Initiating a project
Model generation with either approach here begins with a discussion with us of your goals and determine the feasibility of your project. Contact our Laboratory Manager Ms. Heidi NG (Email: [email protected], Mobile: 6128 1647) to schedule an advisory meeting.
Pricing
Pronuclear/ cytoplasmic microinjection of at least 200 mouse zygotes followed by surgical transfer: HKD 15,000 per session **
Remarks:
** Charges for CRISPR-Cas9 reagents, DNA construct, heath screen, and animal transport are NOT included. It includes the cost of wild-type donor females at common genetic backgrounds, such as C57BL/6J and C57BL/6NJ (Up to 25 females).
Remarks:
** Charges for CRISPR-Cas9 reagents, DNA construct, heath screen, and animal transport are NOT included. It includes the cost of wild-type donor females at common genetic backgrounds, such as C57BL/6J and C57BL/6NJ (Up to 25 females).
Each session includes:
- superovulation of donor females of the desired host strain;
- setting up cross with background-matched stud males and checking plugs;
- collecting zygotes (one-cell fertilized embryos) at 0.5 dpc;
- performing pronuclear and/or cytoplasmic microinjection to deliver DNA, RNA, and/or ribonucleoproteins into the zygotes;
- washing the zygotes in accordance with guidelines promulgated by the International Embryo Technology Society (IETS) to eliminate the pathogens if necessary;
- preparation of pseudopregnant females;
- transfer of the surviving embryos into psuedopregnant recipients;
- housing for pseudopregnant females receiving embryo transfer and their offspring within the first 7 weeks (3 weeks gestation time and 4 weeks of post-natal growth);
- collection of tail biopsy from each mouse at weaning for genotyping analysis (PCR-based and sequencing-based verification); and
- delivery of tail biopsies to designated facility/ location for pick up by the investigator’s team.
Useful information
- There are several factors affecting the efficiency of GEM production. Since the design, quality and size of the RNA/DNA injected is of utmost importance for a successful outcome, NO guarantee can be given by LTCF for the number of live born mice or the number of positive transgenic/ mutant founders produced.
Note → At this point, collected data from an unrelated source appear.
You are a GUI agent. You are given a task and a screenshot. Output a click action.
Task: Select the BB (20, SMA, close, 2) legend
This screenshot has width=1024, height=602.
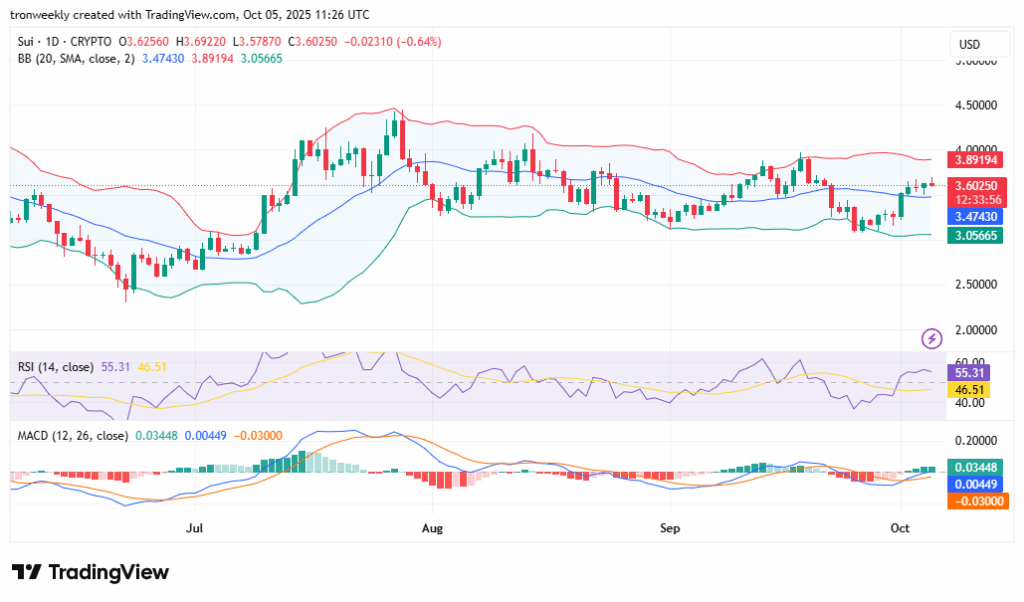point(76,59)
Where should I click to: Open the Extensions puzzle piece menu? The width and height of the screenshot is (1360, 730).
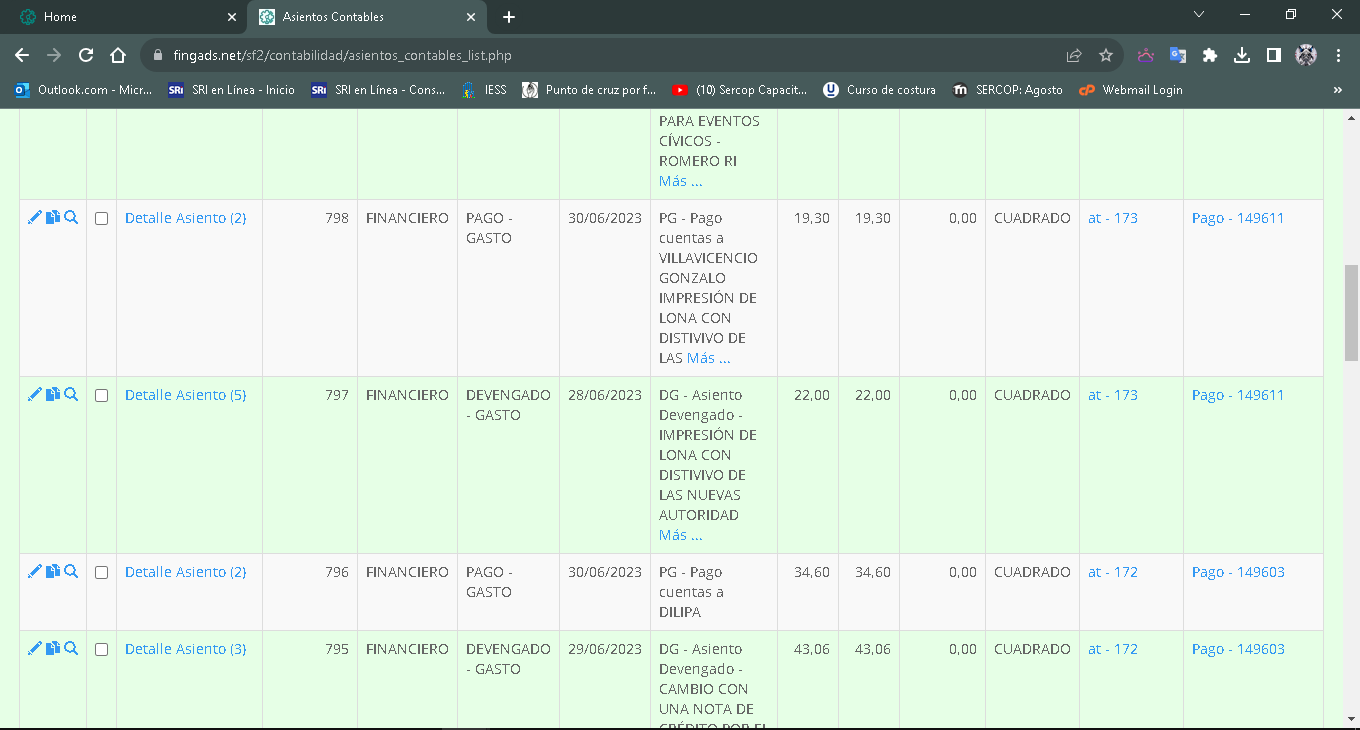pyautogui.click(x=1210, y=56)
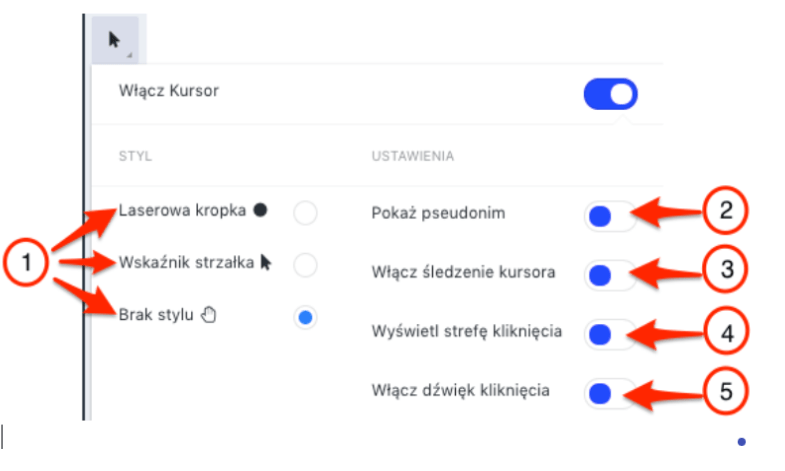This screenshot has width=785, height=471.
Task: Click the black laser dot icon
Action: click(261, 210)
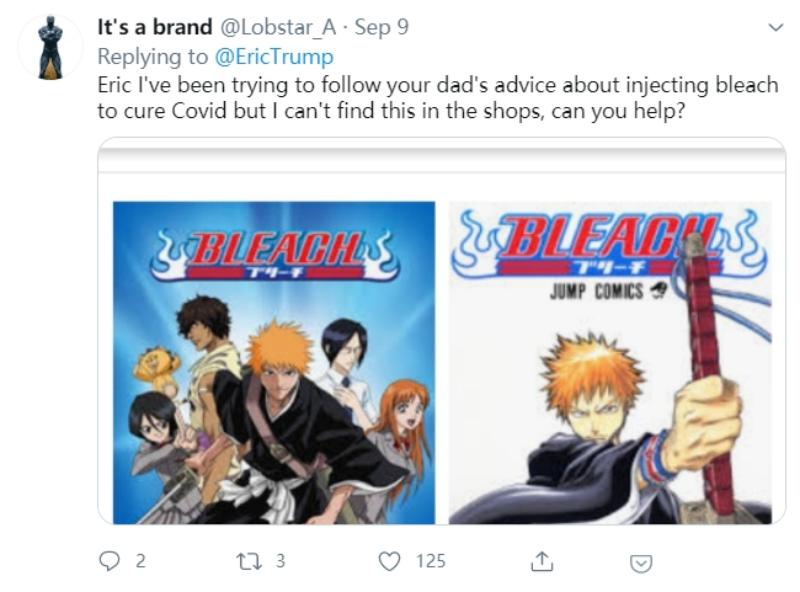
Task: Expand the tweet options chevron menu
Action: tap(776, 27)
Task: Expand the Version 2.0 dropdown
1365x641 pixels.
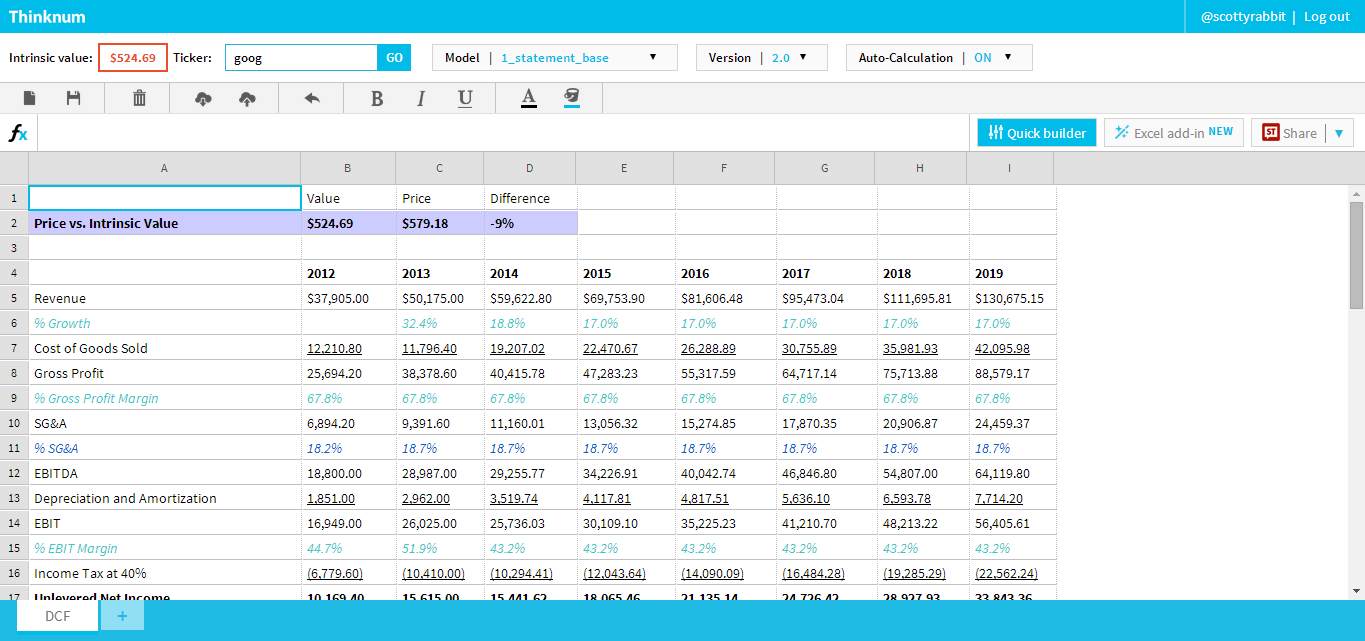Action: (x=761, y=58)
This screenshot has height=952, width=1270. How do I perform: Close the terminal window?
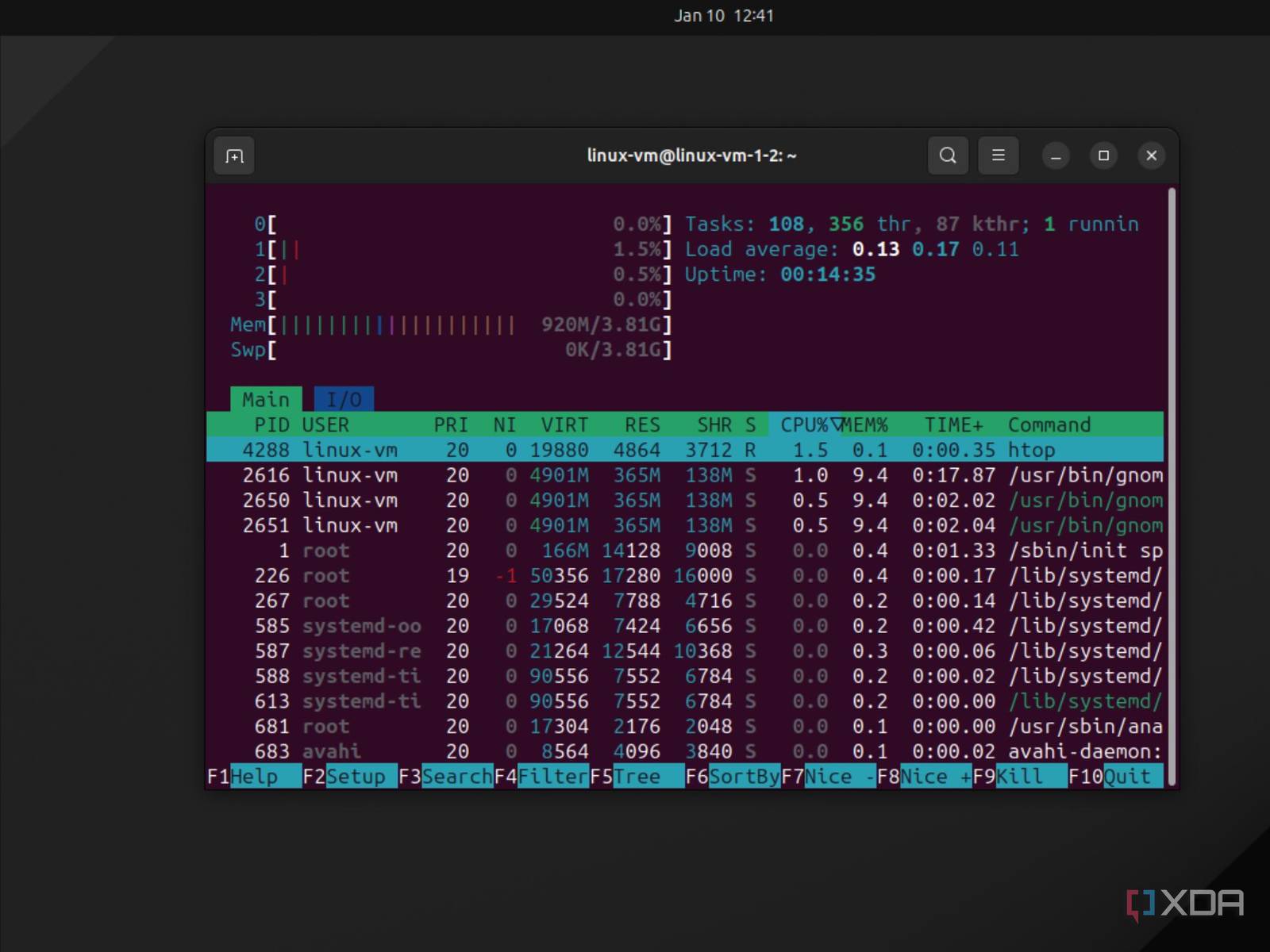[x=1151, y=155]
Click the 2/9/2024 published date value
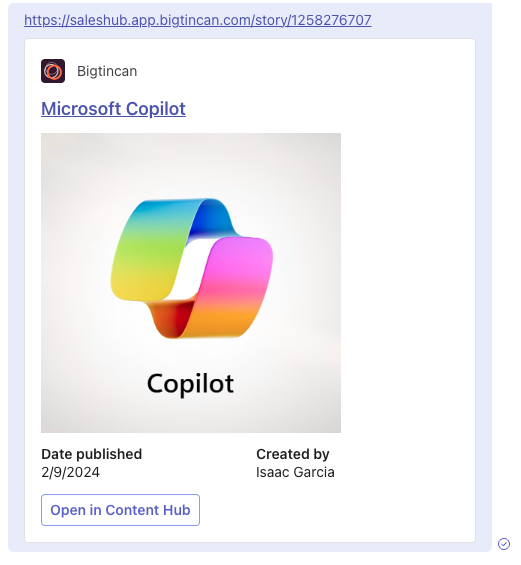 (70, 472)
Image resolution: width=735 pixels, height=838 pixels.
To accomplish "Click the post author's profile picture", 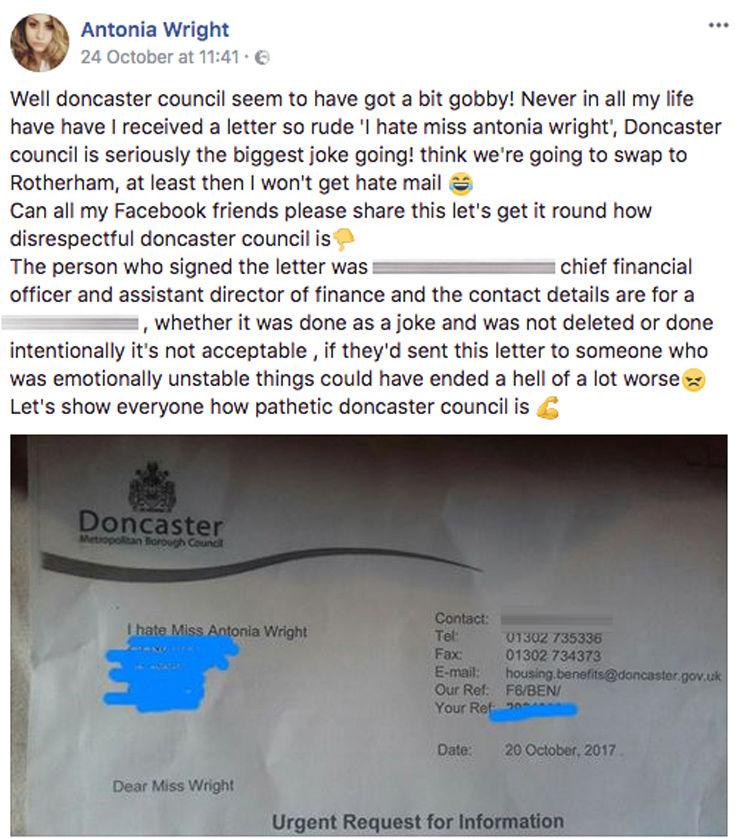I will click(x=39, y=42).
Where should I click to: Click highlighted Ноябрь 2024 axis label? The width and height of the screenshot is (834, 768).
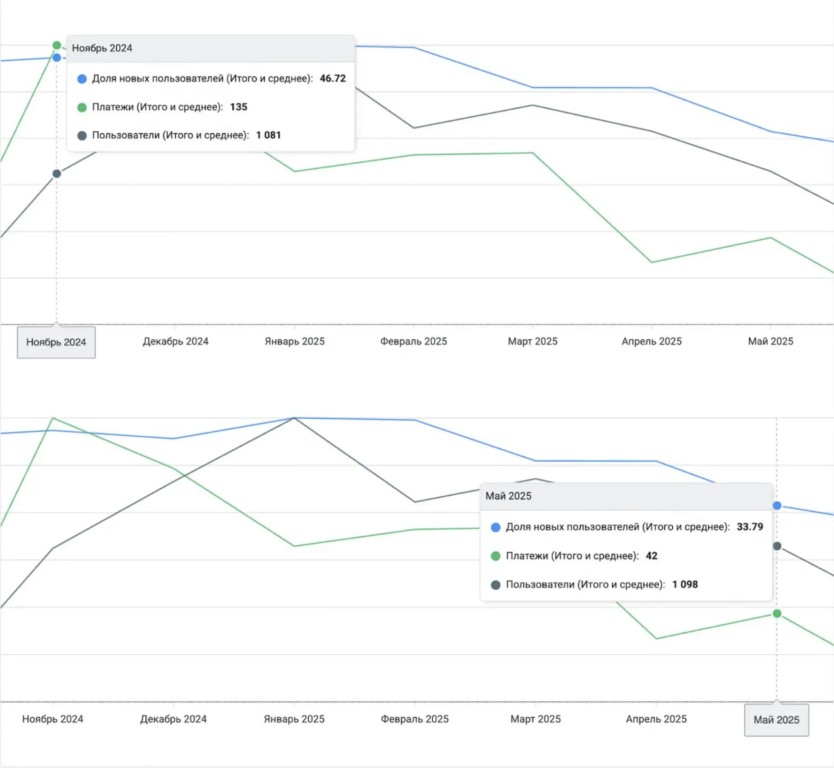[57, 342]
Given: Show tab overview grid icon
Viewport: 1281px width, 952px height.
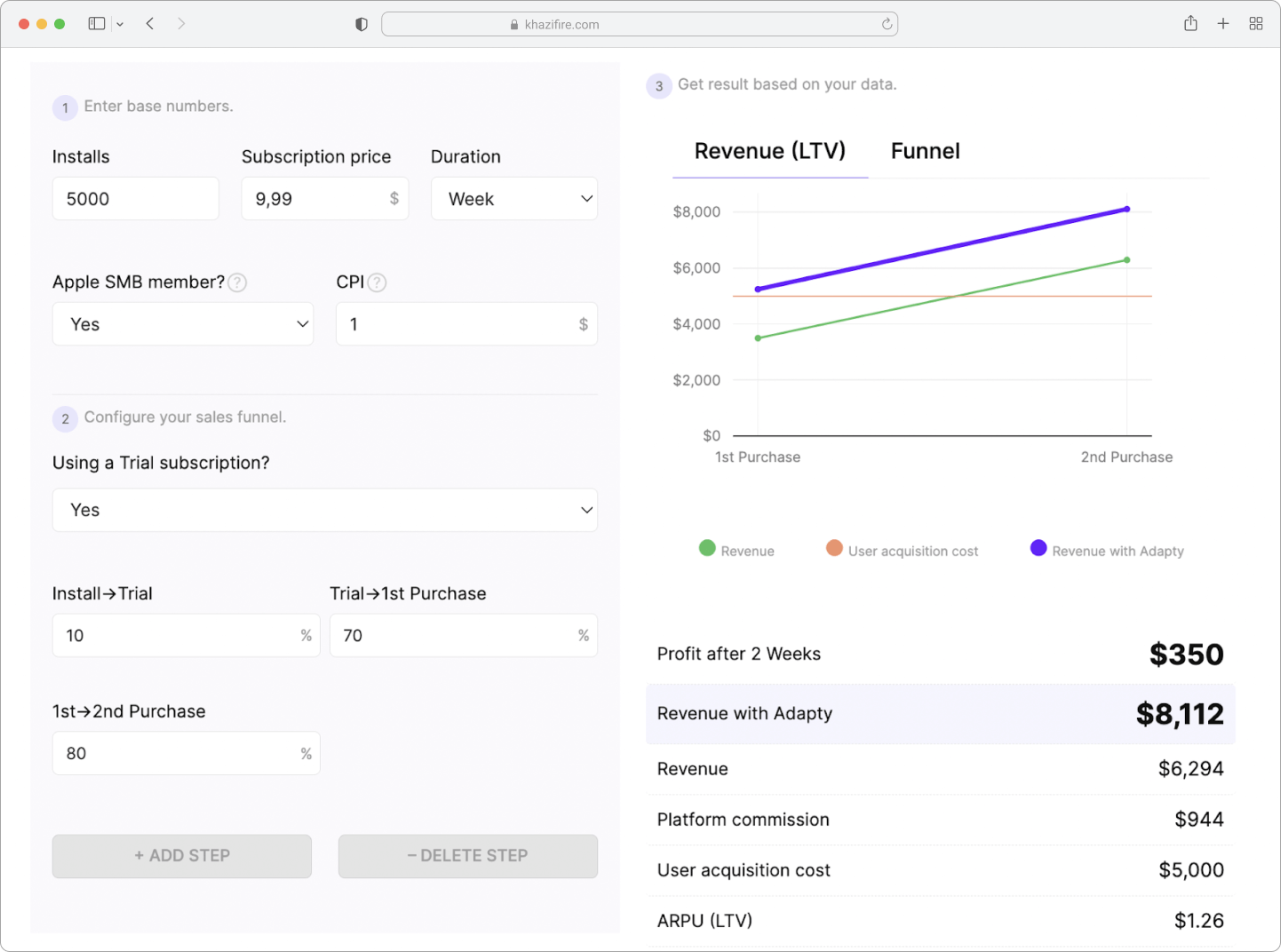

- The DNA construct or RNA submitted by researcher for microinjection should be prepared in recommended manner. Please contact us for the sample preparation protocols. The intactness, purity and concentration of the fragment to be injected should be assessed prior to submission.
- Preliminary studies on cultured cell lines are highly recommended to assess the integrity of the DNA construct and the function of the promoter or the cutting efficiency and specificity of the targeting sgRNA.
- If you require a different mouse strain other than C57BL/6J, we may be able to accommodate your needs. However, there is a surcharge for custom strains since transgenic efficiency is lower in most of the custom strains.
- Predicted founders at age of 5 weeks will be transferred to the investigator for breeding and validation of the transgender expression or desired genome edit in the N1 generation. Alternatively, breeding and screening of the N1 generation can be performed by LASEC on a fee-for-service basis.
- Additional session (Microinjection of ~100 mouse zygotes, HKD 5,000) will be available upon request at additional cost.
- A valid AEEC number must be provided prior to commencement of service. The strain name should be clearly specified in the AEEC project.
- Completed service request form should be returned to us prior to commencement of service.
- Our facility prioritises all service requests on a “first-come, first-serve” basis.